§ **Required work**: Using the entries that follow, write out the line containing "No thanks (889, 1109)", the line containing "J’accepte de recevoir", and every line between them, exactly and nothing else.

§ **Data extracts**:
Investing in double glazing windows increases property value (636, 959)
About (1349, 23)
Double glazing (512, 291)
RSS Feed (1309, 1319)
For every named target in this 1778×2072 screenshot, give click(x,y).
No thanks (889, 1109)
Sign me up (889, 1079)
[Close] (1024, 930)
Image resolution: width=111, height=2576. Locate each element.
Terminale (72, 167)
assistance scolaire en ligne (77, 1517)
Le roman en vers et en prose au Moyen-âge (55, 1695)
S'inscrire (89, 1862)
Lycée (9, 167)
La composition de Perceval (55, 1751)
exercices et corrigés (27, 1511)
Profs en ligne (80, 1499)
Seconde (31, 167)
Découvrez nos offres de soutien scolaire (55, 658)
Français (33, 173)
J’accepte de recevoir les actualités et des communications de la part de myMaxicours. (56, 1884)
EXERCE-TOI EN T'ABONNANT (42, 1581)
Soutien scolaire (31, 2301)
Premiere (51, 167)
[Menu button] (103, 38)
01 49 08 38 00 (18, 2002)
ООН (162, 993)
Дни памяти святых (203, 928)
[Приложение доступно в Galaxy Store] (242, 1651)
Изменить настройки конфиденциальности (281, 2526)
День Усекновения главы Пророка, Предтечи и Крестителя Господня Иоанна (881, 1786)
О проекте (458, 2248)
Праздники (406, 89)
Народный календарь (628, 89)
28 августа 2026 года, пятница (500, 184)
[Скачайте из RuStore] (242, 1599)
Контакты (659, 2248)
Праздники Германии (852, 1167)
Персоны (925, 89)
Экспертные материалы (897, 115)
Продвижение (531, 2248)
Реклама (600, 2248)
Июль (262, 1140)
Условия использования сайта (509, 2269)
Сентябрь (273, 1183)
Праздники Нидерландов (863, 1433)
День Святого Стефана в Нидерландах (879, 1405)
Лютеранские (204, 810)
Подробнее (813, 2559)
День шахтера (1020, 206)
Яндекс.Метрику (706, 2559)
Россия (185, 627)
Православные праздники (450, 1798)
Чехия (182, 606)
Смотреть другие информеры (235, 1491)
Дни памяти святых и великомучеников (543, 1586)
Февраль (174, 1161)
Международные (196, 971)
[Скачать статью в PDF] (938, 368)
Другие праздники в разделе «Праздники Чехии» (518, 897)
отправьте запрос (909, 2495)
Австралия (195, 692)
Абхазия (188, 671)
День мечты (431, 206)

§ **Solution**:
No thanks (889, 1109)
Sign me up (889, 1079)
[Close] (1024, 930)
Image resolution: width=111, height=2576. Locate each element.
Terminale (72, 167)
assistance scolaire en ligne (77, 1517)
Le roman en vers et en prose au Moyen-âge (55, 1695)
S'inscrire (89, 1862)
Lycée (9, 167)
La composition de Perceval (55, 1751)
exercices et corrigés (27, 1511)
Profs en ligne (80, 1499)
Seconde (31, 167)
Découvrez nos offres de soutien scolaire (55, 658)
Français (33, 173)
J’accepte de recevoir les actualités et des communications de la part de myMaxicours. (56, 1884)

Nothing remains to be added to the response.